## LISTED RECORDS

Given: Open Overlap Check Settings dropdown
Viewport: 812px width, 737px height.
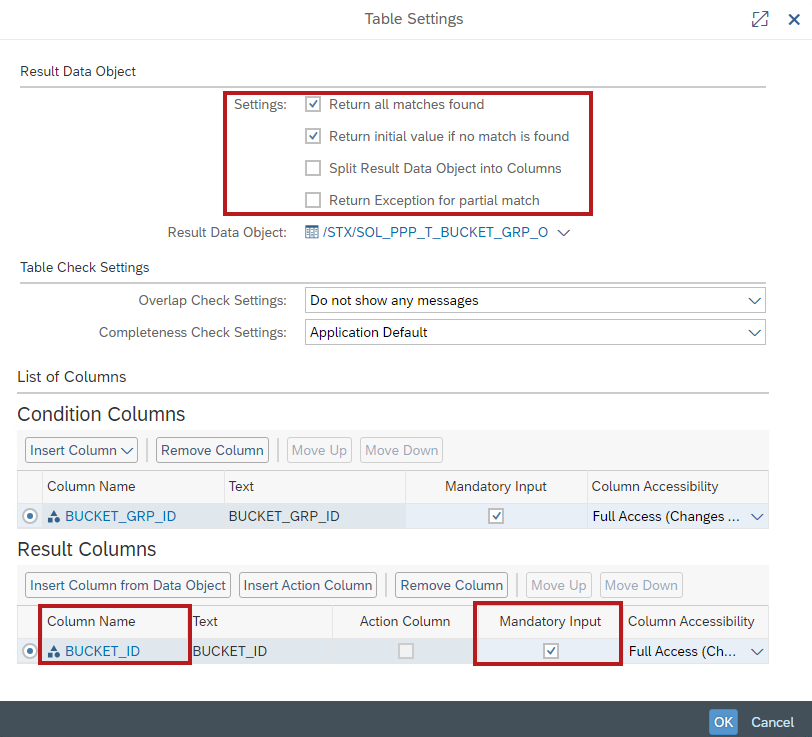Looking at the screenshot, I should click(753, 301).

* * *

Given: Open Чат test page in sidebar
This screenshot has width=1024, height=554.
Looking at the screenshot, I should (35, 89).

## EXERCISE
Pull out all lines from the entries above in which the word "Given" appears.

## OUTPUT
Given: Open Overlap Check Settings dropdown
Given: Open Чат test page in sidebar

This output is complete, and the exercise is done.